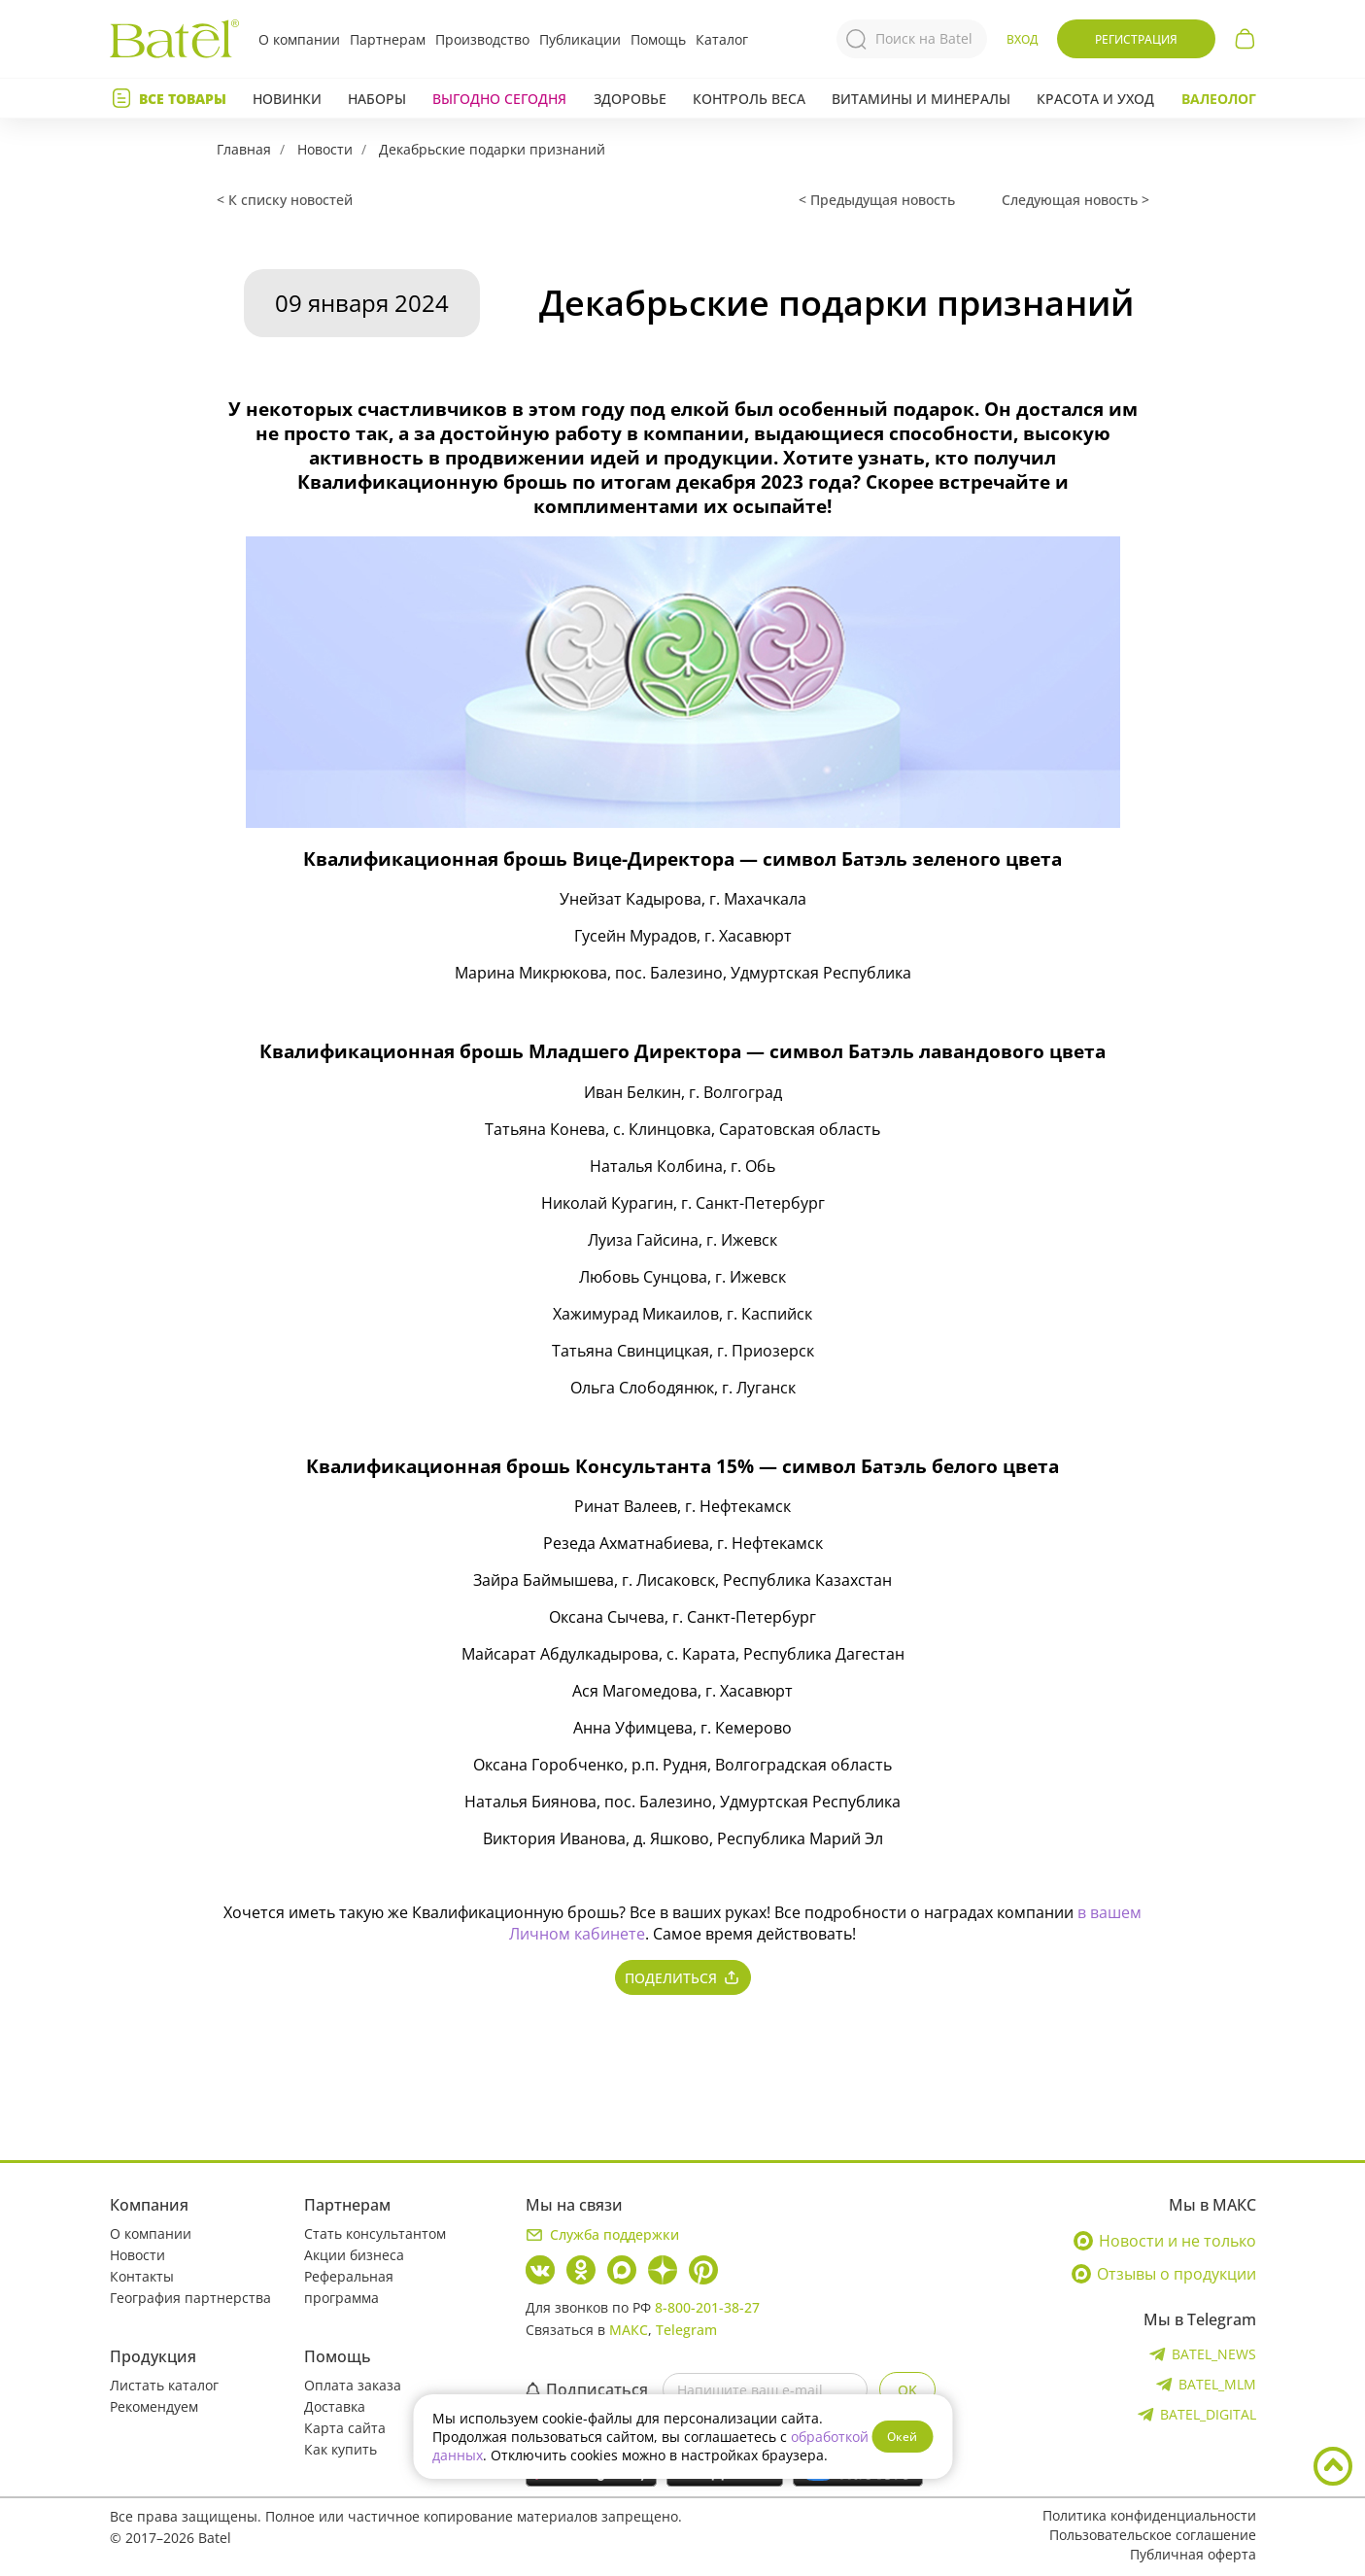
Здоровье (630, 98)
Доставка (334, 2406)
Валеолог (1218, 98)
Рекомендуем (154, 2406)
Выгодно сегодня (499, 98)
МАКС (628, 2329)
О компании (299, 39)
•••••
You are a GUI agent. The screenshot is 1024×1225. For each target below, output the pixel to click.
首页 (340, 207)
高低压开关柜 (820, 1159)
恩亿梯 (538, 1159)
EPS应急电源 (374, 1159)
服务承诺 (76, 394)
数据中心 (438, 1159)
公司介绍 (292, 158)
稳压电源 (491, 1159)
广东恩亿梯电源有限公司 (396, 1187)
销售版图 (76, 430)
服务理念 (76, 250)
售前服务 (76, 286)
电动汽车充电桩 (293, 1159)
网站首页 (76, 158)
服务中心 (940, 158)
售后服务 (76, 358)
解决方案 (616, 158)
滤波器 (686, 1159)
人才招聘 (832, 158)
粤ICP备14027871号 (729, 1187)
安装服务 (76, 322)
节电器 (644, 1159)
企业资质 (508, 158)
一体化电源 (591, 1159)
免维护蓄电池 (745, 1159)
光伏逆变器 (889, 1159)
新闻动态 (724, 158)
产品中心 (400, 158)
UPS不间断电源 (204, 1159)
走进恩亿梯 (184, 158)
•••••
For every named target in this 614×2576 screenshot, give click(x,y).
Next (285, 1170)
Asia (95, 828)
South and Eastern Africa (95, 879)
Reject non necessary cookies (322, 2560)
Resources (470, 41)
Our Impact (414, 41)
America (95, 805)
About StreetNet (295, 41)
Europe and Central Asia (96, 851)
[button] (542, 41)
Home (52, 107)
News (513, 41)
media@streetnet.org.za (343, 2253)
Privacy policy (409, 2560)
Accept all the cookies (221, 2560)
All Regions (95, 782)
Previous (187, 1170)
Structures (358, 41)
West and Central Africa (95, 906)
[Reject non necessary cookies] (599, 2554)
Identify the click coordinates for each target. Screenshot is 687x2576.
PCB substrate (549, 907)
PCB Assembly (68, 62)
•••••
## WHAT THE EXERCISE ASKS
Reproduce the entries verbatim, beginning at the line that has "公司介绍 (292, 158)" and stopping after the line that has "走进恩亿梯 (184, 158)".

## WORKED SOLUTION
公司介绍 (292, 158)
稳压电源 (491, 1159)
广东恩亿梯电源有限公司 (396, 1187)
销售版图 (76, 430)
服务理念 (76, 250)
售前服务 (76, 286)
电动汽车充电桩 (293, 1159)
网站首页 (76, 158)
服务中心 (940, 158)
售后服务 (76, 358)
解决方案 (616, 158)
滤波器 (686, 1159)
人才招聘 (832, 158)
粤ICP备14027871号 (729, 1187)
安装服务 (76, 322)
节电器 (644, 1159)
企业资质 (508, 158)
一体化电源 (591, 1159)
免维护蓄电池 (745, 1159)
光伏逆变器 (889, 1159)
新闻动态 (724, 158)
产品中心 (400, 158)
UPS不间断电源 (204, 1159)
走进恩亿梯 (184, 158)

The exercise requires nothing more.